RADAR is an object detection system that makes use of radio waves to determine the range, altitude, speed, and so forth of objects. RADAR technology generally includes a transmitter that transmits pulses of radio waves or microwaves that bounce off of objects in their path. The objects return a portion of the wave's energy to a dish or antenna typically located in proximity to the transmitter. RADAR is not capable of directly determining position information between objects (e.g., an angular relationship between objects), which instead must be inferred from the range determination and an angle of the antenna. RADAR is a relatively expensive technology that provides better accuracy at longer ranges and better resolution than SONAR, for example.

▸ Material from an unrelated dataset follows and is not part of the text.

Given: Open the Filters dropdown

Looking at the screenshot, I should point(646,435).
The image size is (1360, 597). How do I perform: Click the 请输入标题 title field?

Another sensing and ranging technology—Light Detection and Ranging (LIDAR)—is an optical remote sensing technology capable of measuring the distance to, or other properties of, a target, by illuminating the target with a pulse of light in the ultraviolet, visible, or near infrared spectrum from a Light Amplification by Stimulated Emission of Radiation (laser) source. LIDAR systems include both coherent and incoherent detection systems, each of which further encompasses two types of pulse models—micropulse and high energy systems. Micropulse systems use considerably less energy in the laser and are typically “eye-safe.” High energy systems are more commonly employed in conducting atmospheric research. LIDAR sensors mounted on mobile platforms (e.g., vehicles, satellites, etc.) require instrumentation to determine the absolute position and orientation of the sensor. Such instrumentation generally includes a Global Positioning System (GPS) receiver and an Inertial Measurement Unit (IMU). Similar to RADAR, LIDAR is only capable of determining a distance between objects; any determination of position information between objects must be inferred indirectly. While LIDAR generally offers better accuracy and higher resolution than other ranging technologies, such as SONAR and RADAR, LIDAR is also considerably more expensive to implement.